## ИСХОДНЫЙ ДОКУМЕНТ
↓
Через полтора года после увольнения моего брата вдова одного из наших знаменитых трагиков (Княжнина) просила меня напечатать, в пользу ее детей, последнюю трагедию мужа, еще не изданную в свет. Эта просьба была представлена мне одним из советников академической канцелярии (Козадавлевым). Я сказала ему, что с моей стороны не будет никакого препятствия, если он просмотрит пьесу и заверит меня, что в ней нет ничего противного нашим законам или религии. И тем охотнее я поручила ему эту рецензию, что он был совершеннейшим знатоком отечественного языка и очень строгим судьей в цензурном отношении.

Козадавлев доложил мне, что трагедия основана на историческом факте, происходившем в Новгороде, что в ней нет ничего предосудительного ни по мыслям, ни по языку, что развязкой пьесы служит торжество монарха над покоренным Новгородом и бунтом.

На основании этого доклада я приказала напечатать трагедию «Вадим Новгородский», облегчив расходы бедной вдовы как можно больше. Нельзя не изумляться, каким образом эта ничтожная вещь могла поднять такую нелепую суматоху при дворе.

Граф Иван Салтыков, за всю жизнь не прочитавший ни одной книги, понаслышке от кого-то утверждал, что трагедия, будто бы прочитанная им, очень опасного содержания для настоящего времени, и под влиянием этого впечатления побежал к любовнику, чтобы сообщить ему свое мнение. Не знаю, читали ли Екатерина или Зубов, но вскоре явился ко мне полицмейстер и очень вежливо попросил позволения войти в книжные магазины, принадлежавшие академии: согласно приказанию императрицы, он должен отобрать все экземпляры трагедии, по мнению Екатерины, очень опасного сочинения.

Я допустила его, заметив при том, что едва ли он найдет хоть один оттиск. Но так как эта пьеса помешена в последнем томе «Русского театра», издаваемого в пользу самой академии, то, если угодно, он может вырвать ее из книги. Затем я добавила, что очень смешно считать опасным это несчастное произведение, которое на самом деле гораздо менее враждебно монархической власти, нежели многие французские трагедии, представляемые в Эрмитаже.
↑
## ФРАГМЕНТЫ ЗАПИСЕЙ
↓
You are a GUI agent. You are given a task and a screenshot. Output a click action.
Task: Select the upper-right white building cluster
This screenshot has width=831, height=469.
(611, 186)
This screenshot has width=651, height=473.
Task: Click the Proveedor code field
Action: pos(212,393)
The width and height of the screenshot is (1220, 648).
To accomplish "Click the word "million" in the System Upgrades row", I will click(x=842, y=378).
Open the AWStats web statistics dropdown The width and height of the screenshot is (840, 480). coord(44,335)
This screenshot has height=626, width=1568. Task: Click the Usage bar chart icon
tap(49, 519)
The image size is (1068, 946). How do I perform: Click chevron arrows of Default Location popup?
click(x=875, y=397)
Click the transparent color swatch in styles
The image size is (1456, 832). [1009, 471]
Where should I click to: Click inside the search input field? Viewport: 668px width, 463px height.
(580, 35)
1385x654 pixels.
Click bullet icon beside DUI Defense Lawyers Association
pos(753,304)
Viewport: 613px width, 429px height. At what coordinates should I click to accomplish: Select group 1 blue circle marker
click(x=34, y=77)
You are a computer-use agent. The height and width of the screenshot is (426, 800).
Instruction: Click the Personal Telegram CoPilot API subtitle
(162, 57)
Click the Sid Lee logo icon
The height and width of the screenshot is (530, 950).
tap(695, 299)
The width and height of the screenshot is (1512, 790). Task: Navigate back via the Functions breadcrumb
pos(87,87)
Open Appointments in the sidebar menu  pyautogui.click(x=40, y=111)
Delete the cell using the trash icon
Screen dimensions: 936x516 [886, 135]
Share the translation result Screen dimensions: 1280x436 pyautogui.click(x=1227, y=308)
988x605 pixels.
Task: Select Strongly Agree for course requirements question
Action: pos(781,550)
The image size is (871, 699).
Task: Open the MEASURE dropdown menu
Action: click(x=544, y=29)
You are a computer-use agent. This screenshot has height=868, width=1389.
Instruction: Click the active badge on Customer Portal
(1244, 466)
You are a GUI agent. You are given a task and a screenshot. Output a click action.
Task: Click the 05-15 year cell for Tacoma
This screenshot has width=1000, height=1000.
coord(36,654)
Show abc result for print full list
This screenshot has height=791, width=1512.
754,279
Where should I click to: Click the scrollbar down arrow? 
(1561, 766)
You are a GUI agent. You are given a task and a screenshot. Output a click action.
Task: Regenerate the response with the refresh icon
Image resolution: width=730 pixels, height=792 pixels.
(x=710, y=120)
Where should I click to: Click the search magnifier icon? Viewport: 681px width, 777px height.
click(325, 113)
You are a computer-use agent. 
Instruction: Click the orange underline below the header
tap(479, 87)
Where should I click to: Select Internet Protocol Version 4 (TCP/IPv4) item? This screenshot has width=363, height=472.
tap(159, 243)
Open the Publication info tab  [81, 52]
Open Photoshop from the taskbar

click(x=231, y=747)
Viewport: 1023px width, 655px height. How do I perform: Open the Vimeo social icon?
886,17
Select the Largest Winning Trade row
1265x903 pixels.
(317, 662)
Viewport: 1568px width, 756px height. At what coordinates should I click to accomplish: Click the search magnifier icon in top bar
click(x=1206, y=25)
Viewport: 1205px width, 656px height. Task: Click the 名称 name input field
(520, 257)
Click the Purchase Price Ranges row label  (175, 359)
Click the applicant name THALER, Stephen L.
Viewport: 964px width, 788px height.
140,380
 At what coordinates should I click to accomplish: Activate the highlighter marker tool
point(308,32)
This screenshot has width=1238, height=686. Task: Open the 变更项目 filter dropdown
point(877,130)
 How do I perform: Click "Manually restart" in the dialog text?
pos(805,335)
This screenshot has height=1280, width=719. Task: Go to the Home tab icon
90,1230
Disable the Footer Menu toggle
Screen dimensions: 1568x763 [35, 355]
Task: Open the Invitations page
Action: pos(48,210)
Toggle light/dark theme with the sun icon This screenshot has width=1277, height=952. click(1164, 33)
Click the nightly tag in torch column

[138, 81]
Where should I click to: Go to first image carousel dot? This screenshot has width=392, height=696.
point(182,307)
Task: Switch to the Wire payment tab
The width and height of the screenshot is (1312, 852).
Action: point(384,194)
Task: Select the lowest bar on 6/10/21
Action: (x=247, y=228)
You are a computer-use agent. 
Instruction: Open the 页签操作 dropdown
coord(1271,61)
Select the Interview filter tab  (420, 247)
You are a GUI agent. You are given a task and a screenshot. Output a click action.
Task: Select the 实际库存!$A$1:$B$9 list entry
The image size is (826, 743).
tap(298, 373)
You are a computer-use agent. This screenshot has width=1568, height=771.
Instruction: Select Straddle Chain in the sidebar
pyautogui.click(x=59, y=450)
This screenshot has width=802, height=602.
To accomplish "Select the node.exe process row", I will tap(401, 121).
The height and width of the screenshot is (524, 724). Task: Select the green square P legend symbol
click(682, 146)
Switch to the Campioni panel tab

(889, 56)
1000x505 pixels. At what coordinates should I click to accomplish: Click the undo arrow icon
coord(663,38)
↑
## ЗАДАНИЕ 1
Как называется трагедия, которую, согласно исходному документу, приказали напечатать в пользу детей вдовы?
## ЗАДАНИЕ 2
Выведите строки записей без изменений: от строки, где стоит «Task: Switch to the Wire payment tab», и до конца записей, обе границы включительно.

## РЕЗУЛЬТАТ 1
«Вадим Новгородский».

## РЕЗУЛЬТАТ 2
Task: Switch to the Wire payment tab
The width and height of the screenshot is (1312, 852).
Action: point(384,194)
Task: Select the lowest bar on 6/10/21
Action: (x=247, y=228)
You are a computer-use agent. 
Instruction: Open the 页签操作 dropdown
coord(1271,61)
Select the Interview filter tab  (420, 247)
You are a GUI agent. You are given a task and a screenshot. Output a click action.
Task: Select the 实际库存!$A$1:$B$9 list entry
The image size is (826, 743).
tap(298, 373)
You are a computer-use agent. This screenshot has width=1568, height=771.
Instruction: Select Straddle Chain in the sidebar
pyautogui.click(x=59, y=450)
This screenshot has width=802, height=602.
To accomplish "Select the node.exe process row", I will tap(401, 121).
The height and width of the screenshot is (524, 724). Task: Select the green square P legend symbol
click(682, 146)
Switch to the Campioni panel tab

(889, 56)
1000x505 pixels. At what coordinates should I click to accomplish: Click the undo arrow icon
coord(663,38)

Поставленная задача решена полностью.